French pharmaceutical company Servier Laboratories and the Conway Insitute at University College Dublin are to set up a centre for excellence for translational medicine.
Translational medicine aims to bridge the gap between research and practical applications for patients.
The partnership was announced today by the Minister for Health and Children Mary Harney.
The announcement marks the beginning a five-year commitment to the development of a Centre for Excellence in Biopharmaceutical Sciences and will include a clinical research programme and a bioinformatics and eHealth initiative.
One of the first tasks facing the new centre will be to establish a blood pressure clinical research unit alongside the heart failure unit in St Vincent's University Hospital and St Michael's Hospital to form the Chronic Cardiovascular Disease Unit.
This unit is unique in linking primary care with the latest medical breakthroughs.
By bringing the latest therapies for cardiovascular disease from the scientific and pharmaceutical laboratories to the community, it is predicted Ireland can reduce stroke and heart attack by over 50 per cent.

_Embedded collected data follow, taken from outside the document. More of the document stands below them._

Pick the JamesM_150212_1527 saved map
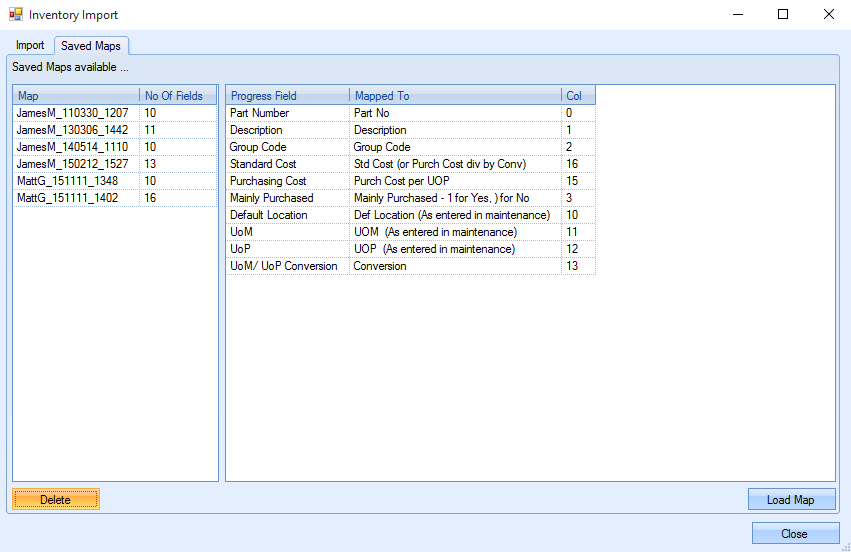 [x=72, y=164]
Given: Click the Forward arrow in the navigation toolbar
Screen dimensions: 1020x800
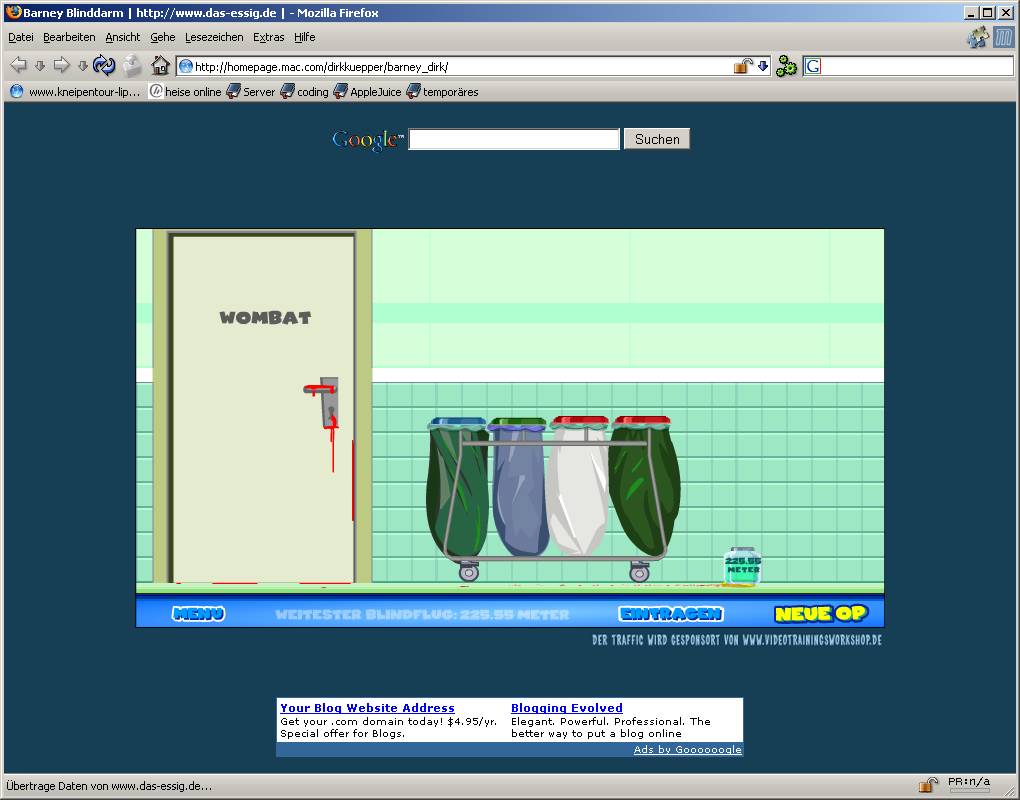Looking at the screenshot, I should [61, 66].
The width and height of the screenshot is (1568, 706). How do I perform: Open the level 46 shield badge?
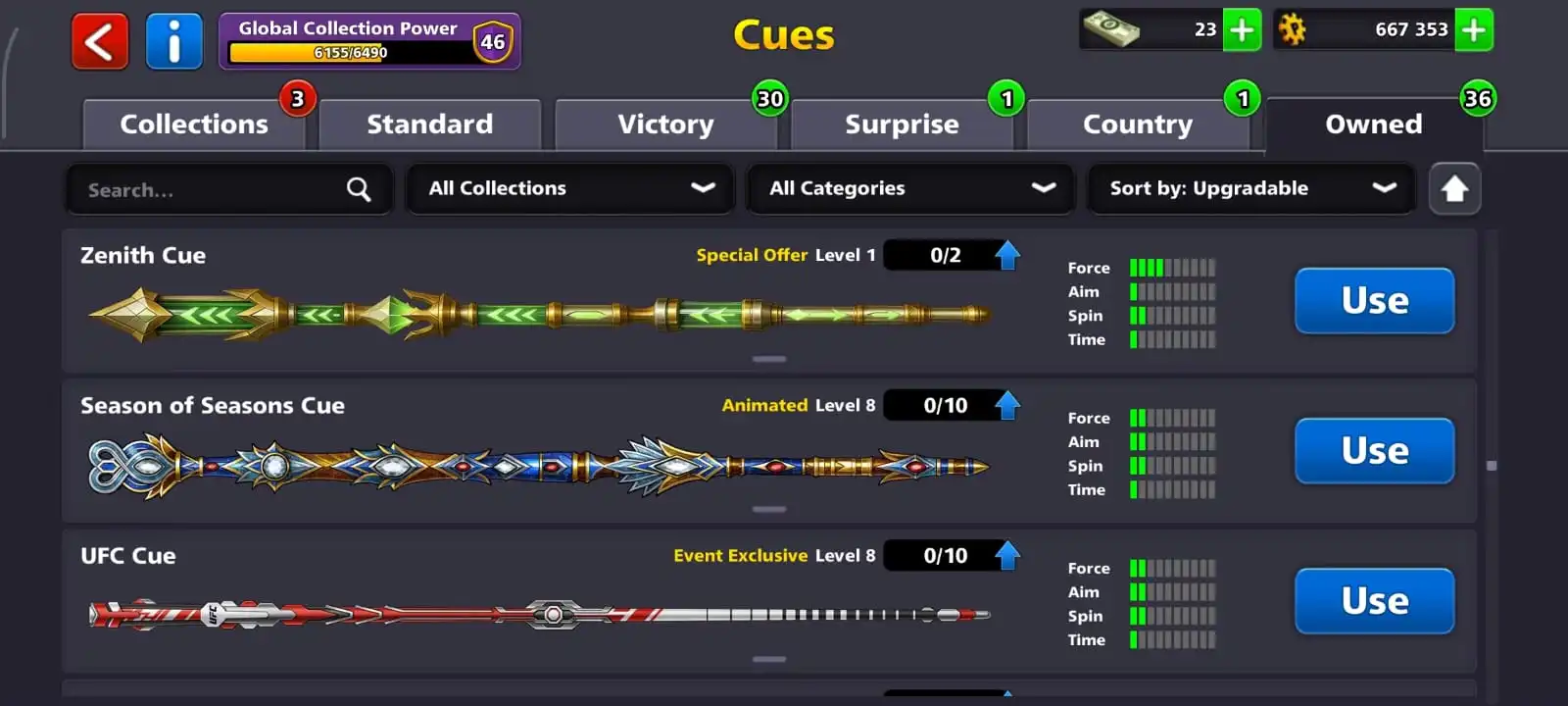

The second phase is the Basic Research Programme, which explores the mechanisms of disease in several areas, specifically focusing on the cardiovascular diseases of hypertension, ischaemic cardiac failure and neurodegeneration.
Ms Harney said the establishment of the centre was a significant landmark in Irish medical research.
"It is imperative that we bridge the gap between research and patient care. The establishment of the UCD Servier Centre for Translational Medicine will provide a direct link from the research laboratories to the health services," she said.